The Commission also instituted and simultaneously settled an administrative cease and desist proceeding against John Lerlo, an ABNH plant manager, for his role in altering documents and creating false memoranda related to the MasterCard transaction. Without admitting or denying the Commission's findings, Lerlo consented to an order requiring him to cease and desist from committing and/or causing any violation, and any future violation, of the antifraud, periodic reporting, record keeping, internal controls and lying to auditors provisions of the federal securities laws.

SEC SETTLES WITH ANTONIO ACCORNERO AND RUSSELL MCGRANE, OFFICERS OF COLORADO PLASITCARD, FOR AIDING AND ABETTING FRAUD

The Commission also filed a settled injunctive action against Antonio Accornero, president of Colorado Plasticard, and Russell McGrane, CFO of Colorado Plasticard.
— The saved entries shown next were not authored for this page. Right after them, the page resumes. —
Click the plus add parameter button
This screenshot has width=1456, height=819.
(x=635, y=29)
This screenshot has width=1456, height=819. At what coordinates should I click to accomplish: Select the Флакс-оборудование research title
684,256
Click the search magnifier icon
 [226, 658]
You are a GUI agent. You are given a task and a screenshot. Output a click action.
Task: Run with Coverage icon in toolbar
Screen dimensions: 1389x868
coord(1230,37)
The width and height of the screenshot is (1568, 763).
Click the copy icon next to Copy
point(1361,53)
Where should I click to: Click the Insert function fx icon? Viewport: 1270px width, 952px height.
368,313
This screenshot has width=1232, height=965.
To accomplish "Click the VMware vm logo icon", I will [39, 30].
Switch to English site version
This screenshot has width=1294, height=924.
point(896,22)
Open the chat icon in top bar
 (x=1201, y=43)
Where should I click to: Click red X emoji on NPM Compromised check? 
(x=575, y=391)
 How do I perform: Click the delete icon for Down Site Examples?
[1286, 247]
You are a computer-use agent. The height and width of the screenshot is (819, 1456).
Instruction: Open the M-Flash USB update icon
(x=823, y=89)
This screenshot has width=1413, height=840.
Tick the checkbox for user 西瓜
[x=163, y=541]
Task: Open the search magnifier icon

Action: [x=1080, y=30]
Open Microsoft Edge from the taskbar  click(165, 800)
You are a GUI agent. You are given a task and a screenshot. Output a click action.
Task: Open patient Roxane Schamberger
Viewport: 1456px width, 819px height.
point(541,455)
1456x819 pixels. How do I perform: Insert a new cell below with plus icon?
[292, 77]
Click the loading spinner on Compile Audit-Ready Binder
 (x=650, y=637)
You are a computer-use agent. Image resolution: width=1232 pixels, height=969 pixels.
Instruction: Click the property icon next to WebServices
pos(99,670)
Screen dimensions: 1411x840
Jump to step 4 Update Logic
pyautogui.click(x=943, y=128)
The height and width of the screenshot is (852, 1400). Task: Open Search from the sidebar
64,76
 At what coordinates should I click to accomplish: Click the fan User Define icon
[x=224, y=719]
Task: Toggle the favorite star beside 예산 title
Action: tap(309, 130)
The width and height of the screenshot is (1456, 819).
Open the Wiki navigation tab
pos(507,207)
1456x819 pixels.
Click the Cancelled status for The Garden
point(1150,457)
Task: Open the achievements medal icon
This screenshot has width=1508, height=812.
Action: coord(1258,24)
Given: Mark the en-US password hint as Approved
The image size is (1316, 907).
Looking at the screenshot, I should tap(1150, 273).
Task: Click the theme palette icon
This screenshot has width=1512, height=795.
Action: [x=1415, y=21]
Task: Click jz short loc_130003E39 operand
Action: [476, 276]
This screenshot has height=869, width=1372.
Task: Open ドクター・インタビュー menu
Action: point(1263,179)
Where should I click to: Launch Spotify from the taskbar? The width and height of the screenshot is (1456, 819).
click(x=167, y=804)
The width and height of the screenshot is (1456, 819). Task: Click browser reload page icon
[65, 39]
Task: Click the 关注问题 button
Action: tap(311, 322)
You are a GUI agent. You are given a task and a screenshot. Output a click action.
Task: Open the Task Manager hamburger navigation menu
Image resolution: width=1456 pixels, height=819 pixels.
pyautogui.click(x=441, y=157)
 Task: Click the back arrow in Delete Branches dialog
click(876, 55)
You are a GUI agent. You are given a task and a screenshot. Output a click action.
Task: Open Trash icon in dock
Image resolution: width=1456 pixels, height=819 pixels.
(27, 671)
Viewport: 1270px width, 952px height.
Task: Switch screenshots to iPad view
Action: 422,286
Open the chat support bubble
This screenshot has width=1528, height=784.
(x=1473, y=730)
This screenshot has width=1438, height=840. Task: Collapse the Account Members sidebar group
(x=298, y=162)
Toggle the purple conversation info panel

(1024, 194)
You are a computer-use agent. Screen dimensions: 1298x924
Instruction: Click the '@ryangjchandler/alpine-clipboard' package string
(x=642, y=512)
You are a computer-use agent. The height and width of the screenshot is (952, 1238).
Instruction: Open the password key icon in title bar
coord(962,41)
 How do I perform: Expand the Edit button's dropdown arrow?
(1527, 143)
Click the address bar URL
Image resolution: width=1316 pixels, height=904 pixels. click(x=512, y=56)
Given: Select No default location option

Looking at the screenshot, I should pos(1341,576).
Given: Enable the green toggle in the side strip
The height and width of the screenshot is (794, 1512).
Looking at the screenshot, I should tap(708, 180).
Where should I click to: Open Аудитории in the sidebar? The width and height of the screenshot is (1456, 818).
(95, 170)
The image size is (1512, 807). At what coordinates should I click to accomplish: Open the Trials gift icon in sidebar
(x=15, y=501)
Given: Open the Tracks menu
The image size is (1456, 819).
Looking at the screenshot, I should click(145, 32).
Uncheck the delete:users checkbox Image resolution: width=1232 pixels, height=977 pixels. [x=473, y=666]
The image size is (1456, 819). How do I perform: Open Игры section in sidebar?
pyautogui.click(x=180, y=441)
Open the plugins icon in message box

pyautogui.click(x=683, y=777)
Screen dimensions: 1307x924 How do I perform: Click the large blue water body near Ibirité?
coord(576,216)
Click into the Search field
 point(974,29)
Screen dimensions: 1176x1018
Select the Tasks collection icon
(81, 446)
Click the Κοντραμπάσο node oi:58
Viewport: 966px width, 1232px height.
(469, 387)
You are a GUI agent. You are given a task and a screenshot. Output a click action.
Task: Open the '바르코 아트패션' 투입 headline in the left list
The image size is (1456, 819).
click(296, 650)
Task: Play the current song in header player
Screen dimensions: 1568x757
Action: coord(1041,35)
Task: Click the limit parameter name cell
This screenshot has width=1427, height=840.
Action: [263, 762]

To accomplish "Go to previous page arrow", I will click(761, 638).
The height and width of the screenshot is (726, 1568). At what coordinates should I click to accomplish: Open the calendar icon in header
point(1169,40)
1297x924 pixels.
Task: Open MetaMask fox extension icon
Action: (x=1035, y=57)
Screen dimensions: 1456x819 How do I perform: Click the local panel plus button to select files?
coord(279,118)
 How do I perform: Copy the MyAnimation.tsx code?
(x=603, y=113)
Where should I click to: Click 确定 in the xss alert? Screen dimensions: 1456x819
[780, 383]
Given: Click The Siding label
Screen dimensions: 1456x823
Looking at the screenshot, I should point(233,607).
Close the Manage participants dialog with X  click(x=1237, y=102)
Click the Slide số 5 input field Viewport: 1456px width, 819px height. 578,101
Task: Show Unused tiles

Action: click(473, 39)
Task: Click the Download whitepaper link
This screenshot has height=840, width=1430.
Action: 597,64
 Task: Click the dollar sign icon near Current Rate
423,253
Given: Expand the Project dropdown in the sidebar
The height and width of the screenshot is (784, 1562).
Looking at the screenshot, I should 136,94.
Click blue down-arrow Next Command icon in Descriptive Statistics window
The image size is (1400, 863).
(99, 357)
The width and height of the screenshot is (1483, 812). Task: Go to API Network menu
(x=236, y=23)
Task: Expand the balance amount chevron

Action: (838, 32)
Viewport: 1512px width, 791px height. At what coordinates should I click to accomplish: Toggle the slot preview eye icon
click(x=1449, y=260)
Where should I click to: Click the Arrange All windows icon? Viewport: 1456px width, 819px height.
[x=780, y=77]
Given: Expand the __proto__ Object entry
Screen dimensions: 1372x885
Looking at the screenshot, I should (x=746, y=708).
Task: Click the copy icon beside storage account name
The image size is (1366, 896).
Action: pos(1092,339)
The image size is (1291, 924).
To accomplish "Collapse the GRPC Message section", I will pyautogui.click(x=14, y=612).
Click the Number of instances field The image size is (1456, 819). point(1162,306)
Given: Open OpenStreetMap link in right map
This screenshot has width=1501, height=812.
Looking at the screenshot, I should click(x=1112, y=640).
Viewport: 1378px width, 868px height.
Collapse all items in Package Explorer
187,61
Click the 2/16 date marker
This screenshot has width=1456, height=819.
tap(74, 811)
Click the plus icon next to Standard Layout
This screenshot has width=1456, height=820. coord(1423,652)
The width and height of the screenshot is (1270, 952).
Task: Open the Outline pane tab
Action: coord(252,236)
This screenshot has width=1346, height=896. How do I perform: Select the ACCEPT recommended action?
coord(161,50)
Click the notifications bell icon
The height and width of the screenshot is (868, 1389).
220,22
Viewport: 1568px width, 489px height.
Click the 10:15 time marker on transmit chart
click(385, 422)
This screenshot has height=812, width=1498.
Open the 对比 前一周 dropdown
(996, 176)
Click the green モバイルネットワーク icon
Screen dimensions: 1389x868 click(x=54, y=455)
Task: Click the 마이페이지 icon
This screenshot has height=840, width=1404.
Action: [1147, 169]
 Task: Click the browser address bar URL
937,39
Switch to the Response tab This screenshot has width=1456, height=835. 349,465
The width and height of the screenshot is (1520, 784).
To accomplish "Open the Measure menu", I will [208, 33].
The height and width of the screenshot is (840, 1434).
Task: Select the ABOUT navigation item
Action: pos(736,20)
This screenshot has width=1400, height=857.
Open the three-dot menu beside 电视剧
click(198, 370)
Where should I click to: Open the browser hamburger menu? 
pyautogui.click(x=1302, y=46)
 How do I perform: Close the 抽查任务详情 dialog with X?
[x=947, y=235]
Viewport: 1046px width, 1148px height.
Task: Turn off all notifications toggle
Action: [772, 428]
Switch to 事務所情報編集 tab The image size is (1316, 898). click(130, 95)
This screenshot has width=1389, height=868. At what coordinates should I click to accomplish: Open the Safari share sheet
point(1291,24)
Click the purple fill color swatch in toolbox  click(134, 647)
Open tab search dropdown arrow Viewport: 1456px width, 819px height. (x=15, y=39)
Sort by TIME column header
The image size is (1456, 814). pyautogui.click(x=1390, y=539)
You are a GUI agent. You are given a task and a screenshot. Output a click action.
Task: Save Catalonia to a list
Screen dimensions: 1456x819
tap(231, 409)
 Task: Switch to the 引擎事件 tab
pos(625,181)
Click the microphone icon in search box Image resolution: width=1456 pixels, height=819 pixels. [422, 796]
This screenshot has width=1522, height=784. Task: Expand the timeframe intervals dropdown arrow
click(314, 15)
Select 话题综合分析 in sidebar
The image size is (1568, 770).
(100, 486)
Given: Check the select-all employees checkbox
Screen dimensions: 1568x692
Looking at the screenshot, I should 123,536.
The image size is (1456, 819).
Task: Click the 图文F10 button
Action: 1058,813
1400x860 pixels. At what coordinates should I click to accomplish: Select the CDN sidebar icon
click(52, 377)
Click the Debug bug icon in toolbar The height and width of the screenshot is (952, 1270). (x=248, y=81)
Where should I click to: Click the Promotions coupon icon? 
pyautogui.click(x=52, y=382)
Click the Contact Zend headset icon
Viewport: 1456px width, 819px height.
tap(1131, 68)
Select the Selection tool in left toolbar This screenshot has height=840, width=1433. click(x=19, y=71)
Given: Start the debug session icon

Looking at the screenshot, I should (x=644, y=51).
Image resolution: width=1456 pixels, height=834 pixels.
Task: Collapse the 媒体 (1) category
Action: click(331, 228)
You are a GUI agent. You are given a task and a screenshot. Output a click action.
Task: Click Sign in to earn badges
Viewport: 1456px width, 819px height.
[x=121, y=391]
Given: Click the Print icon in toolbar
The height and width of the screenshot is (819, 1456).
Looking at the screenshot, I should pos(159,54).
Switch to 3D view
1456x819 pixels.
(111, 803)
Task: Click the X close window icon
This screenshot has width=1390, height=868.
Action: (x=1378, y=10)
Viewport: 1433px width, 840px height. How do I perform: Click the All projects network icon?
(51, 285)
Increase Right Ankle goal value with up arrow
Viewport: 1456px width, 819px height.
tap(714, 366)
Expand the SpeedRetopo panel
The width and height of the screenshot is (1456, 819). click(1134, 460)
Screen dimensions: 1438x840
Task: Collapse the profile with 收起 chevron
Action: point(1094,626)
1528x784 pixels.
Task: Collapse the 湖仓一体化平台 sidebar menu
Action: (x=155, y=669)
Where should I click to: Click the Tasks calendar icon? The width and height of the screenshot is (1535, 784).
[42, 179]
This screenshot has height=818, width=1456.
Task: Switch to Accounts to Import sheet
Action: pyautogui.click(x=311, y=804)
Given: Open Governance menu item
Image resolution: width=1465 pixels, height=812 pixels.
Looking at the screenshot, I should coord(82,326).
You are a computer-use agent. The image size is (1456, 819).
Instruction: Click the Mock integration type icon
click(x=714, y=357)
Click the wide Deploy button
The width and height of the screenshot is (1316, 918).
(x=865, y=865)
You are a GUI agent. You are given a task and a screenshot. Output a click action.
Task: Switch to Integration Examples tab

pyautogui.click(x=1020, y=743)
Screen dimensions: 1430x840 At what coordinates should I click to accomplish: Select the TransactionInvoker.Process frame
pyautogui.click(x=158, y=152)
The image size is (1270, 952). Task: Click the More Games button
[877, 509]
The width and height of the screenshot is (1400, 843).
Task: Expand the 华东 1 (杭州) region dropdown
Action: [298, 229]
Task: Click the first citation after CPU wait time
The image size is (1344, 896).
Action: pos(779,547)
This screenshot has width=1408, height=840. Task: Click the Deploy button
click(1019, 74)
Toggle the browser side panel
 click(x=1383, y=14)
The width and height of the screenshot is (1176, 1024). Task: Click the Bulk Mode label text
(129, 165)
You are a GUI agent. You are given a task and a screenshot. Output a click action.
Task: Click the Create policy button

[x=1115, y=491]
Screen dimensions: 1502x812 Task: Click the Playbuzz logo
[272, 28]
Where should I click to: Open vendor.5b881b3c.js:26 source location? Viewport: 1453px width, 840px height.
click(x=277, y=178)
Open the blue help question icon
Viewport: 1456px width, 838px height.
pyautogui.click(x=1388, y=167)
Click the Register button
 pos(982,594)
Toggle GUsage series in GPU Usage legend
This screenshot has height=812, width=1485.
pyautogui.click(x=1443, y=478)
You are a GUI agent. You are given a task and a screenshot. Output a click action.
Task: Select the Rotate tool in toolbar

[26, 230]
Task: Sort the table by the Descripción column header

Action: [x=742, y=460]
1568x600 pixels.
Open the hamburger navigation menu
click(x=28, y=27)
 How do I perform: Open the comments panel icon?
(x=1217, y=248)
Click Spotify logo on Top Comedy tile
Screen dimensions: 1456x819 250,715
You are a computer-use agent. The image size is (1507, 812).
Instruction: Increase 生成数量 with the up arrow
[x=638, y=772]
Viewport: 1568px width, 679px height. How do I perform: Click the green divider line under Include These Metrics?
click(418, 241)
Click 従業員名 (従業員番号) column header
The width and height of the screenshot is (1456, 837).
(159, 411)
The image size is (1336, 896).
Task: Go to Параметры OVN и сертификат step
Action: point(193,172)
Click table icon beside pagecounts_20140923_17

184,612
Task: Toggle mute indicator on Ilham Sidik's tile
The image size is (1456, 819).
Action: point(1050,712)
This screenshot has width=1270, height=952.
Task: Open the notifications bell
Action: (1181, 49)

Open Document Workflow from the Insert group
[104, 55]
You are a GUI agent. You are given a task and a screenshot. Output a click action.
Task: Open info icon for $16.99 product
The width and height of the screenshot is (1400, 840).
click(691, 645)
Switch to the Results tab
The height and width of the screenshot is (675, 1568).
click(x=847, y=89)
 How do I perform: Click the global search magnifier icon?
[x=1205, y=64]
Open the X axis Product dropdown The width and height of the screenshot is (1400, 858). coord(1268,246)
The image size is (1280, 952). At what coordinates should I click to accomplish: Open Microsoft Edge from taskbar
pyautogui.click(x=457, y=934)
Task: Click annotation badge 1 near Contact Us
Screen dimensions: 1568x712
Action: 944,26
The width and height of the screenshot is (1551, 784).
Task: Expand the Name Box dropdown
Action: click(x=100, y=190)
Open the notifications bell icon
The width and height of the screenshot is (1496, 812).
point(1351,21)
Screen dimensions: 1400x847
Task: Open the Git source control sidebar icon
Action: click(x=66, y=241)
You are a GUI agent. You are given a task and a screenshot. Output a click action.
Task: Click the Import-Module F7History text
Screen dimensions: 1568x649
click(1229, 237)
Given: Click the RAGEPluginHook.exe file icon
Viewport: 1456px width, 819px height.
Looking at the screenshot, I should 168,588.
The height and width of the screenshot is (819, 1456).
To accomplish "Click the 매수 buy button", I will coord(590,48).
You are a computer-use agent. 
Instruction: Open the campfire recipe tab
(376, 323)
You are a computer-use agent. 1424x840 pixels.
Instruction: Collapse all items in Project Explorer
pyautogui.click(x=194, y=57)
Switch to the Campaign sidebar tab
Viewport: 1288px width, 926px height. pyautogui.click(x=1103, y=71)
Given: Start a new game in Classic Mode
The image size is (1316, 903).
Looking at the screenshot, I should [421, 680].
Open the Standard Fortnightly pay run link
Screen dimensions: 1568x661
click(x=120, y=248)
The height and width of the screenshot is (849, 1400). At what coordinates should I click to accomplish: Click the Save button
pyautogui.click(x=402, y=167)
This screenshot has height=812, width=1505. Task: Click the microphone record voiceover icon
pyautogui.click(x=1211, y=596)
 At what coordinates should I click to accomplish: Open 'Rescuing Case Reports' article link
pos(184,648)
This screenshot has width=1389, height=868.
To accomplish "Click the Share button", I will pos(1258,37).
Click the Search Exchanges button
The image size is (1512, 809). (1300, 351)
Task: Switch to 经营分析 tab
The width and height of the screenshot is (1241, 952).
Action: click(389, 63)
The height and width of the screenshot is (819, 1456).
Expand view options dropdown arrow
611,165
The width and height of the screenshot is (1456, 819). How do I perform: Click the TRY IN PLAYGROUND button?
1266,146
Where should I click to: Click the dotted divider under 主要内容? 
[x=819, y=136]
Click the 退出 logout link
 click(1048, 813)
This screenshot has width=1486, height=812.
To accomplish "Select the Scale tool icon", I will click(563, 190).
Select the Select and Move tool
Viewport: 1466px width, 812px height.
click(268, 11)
In its Complaint, the Commission alleged that Accornero and McGrane aided and abetted ABN's violations by assisting ABNH in recognizing, and then confirming to ABN's auditors, the fraudulent "bill and hold" sale for fiscal year 1996 and the $1.3 million sale of unusable work in process for fiscal year 1997. Without admitting or denying the allegations of the Complaint, Accornero and McGrane consented to being permanently restrained and enjoining from violating, or aiding and abetting violations of, the antifraud, periodic reporting, and lying to auditors provisions of the federal securities laws, and each agreed to pay a $20,000 civil penalty.

***

The Commission's investigation that led to these actions was conducted in cooperation with the United States Attorney's Office for the Southern District of New York.